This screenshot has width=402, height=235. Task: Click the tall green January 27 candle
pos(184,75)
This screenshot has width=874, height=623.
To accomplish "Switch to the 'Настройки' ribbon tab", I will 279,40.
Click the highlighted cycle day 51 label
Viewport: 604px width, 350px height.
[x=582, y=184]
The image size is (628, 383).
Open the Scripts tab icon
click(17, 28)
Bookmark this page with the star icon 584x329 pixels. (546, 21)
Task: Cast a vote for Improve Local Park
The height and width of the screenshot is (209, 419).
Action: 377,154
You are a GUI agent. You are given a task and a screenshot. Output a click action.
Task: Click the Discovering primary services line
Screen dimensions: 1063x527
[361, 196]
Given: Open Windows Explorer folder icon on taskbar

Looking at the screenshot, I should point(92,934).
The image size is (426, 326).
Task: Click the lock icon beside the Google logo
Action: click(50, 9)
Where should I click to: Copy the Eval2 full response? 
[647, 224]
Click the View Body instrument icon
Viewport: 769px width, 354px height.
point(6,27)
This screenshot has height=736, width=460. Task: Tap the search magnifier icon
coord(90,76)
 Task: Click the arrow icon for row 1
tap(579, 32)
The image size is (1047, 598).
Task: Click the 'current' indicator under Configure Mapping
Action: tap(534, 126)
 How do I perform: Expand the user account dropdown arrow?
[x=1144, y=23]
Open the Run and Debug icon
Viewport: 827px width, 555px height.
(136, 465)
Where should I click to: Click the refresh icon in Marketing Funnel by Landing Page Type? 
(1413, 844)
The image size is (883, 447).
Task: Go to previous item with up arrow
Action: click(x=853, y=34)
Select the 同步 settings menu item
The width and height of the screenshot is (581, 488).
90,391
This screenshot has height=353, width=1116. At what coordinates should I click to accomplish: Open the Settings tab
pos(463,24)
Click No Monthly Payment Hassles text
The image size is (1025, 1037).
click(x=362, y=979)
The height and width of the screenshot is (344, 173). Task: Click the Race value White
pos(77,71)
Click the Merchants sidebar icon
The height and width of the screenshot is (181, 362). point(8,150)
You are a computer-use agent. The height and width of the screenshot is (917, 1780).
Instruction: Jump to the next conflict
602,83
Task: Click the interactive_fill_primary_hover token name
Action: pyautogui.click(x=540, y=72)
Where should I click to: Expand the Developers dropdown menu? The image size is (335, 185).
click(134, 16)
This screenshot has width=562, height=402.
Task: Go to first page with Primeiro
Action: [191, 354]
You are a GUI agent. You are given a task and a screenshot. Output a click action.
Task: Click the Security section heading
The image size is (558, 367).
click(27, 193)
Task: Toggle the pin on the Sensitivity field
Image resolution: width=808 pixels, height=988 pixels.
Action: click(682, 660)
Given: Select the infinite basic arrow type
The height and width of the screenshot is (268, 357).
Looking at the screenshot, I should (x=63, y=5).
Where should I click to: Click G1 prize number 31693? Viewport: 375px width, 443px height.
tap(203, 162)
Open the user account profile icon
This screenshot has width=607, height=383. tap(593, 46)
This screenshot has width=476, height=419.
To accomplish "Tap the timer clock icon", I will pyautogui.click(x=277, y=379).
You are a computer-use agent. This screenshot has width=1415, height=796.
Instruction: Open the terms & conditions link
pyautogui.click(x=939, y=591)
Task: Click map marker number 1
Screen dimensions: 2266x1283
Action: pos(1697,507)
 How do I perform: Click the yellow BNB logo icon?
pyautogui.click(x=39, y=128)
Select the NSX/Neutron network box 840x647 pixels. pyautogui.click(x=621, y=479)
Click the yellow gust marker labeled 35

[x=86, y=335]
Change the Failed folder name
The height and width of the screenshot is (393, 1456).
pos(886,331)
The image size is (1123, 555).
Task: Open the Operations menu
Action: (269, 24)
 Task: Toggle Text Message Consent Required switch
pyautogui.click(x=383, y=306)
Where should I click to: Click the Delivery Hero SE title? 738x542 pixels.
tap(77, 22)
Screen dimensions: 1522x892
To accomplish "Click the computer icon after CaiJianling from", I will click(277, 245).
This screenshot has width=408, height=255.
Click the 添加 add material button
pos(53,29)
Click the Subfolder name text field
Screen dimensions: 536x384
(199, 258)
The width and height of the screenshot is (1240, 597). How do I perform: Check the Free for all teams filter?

__________

### WORK TO COMPLETE
Reproduce all of the entries above word for word, leaving every line unchanged.

### RESPONSE
This screenshot has width=402, height=235. Task: Click the tall green January 27 candle
pos(184,75)
This screenshot has width=874, height=623.
To accomplish "Switch to the 'Настройки' ribbon tab", I will 279,40.
Click the highlighted cycle day 51 label
Viewport: 604px width, 350px height.
[x=582, y=184]
The image size is (628, 383).
Open the Scripts tab icon
click(17, 28)
Bookmark this page with the star icon 584x329 pixels. (546, 21)
Task: Cast a vote for Improve Local Park
The height and width of the screenshot is (209, 419).
Action: 377,154
You are a GUI agent. You are given a task and a screenshot. Output a click action.
Task: Click the Discovering primary services line
Screen dimensions: 1063x527
[361, 196]
Given: Open Windows Explorer folder icon on taskbar

Looking at the screenshot, I should point(92,934).
The image size is (426, 326).
Task: Click the lock icon beside the Google logo
Action: click(50, 9)
Where should I click to: Copy the Eval2 full response? 
[647, 224]
Click the View Body instrument icon
Viewport: 769px width, 354px height.
point(6,27)
This screenshot has height=736, width=460. Task: Tap the search magnifier icon
coord(90,76)
 Task: Click the arrow icon for row 1
tap(579, 32)
The image size is (1047, 598).
Task: Click the 'current' indicator under Configure Mapping
Action: tap(534, 126)
 How do I perform: Expand the user account dropdown arrow?
[x=1144, y=23]
Open the Run and Debug icon
Viewport: 827px width, 555px height.
(136, 465)
Where should I click to: Click the refresh icon in Marketing Funnel by Landing Page Type? 
(1413, 844)
The image size is (883, 447).
Task: Go to previous item with up arrow
Action: click(x=853, y=34)
Select the 同步 settings menu item
The width and height of the screenshot is (581, 488).
90,391
This screenshot has height=353, width=1116. At what coordinates should I click to accomplish: Open the Settings tab
pos(463,24)
Click No Monthly Payment Hassles text
The image size is (1025, 1037).
click(x=362, y=979)
The height and width of the screenshot is (344, 173). Task: Click the Race value White
pos(77,71)
Click the Merchants sidebar icon
The height and width of the screenshot is (181, 362). point(8,150)
You are a computer-use agent. The height and width of the screenshot is (917, 1780).
Instruction: Jump to the next conflict
602,83
Task: Click the interactive_fill_primary_hover token name
Action: pyautogui.click(x=540, y=72)
Where should I click to: Expand the Developers dropdown menu? The image size is (335, 185).
click(134, 16)
This screenshot has width=562, height=402.
Task: Go to first page with Primeiro
Action: [191, 354]
You are a GUI agent. You are given a task and a screenshot. Output a click action.
Task: Click the Security section heading
The image size is (558, 367).
click(27, 193)
Task: Toggle the pin on the Sensitivity field
Image resolution: width=808 pixels, height=988 pixels.
Action: click(682, 660)
Given: Select the infinite basic arrow type
The height and width of the screenshot is (268, 357).
Looking at the screenshot, I should (x=63, y=5).
Where should I click to: Click G1 prize number 31693? Viewport: 375px width, 443px height.
tap(203, 162)
Open the user account profile icon
This screenshot has width=607, height=383. tap(593, 46)
This screenshot has width=476, height=419.
To accomplish "Tap the timer clock icon", I will pyautogui.click(x=277, y=379).
You are a computer-use agent. This screenshot has width=1415, height=796.
Instruction: Open the terms & conditions link
pyautogui.click(x=939, y=591)
Task: Click map marker number 1
Screen dimensions: 2266x1283
Action: pos(1697,507)
 How do I perform: Click the yellow BNB logo icon?
pyautogui.click(x=39, y=128)
Select the NSX/Neutron network box 840x647 pixels. pyautogui.click(x=621, y=479)
Click the yellow gust marker labeled 35

[x=86, y=335]
Change the Failed folder name
The height and width of the screenshot is (393, 1456).
pos(886,331)
The image size is (1123, 555).
Task: Open the Operations menu
Action: (269, 24)
 Task: Toggle Text Message Consent Required switch
pyautogui.click(x=383, y=306)
Where should I click to: Click the Delivery Hero SE title? 738x542 pixels.
tap(77, 22)
Screen dimensions: 1522x892
To accomplish "Click the computer icon after CaiJianling from", I will click(277, 245).
This screenshot has width=408, height=255.
Click the 添加 add material button
pos(53,29)
Click the Subfolder name text field
Screen dimensions: 536x384
(199, 258)
The width and height of the screenshot is (1240, 597). How do I perform: Check the Free for all teams filter?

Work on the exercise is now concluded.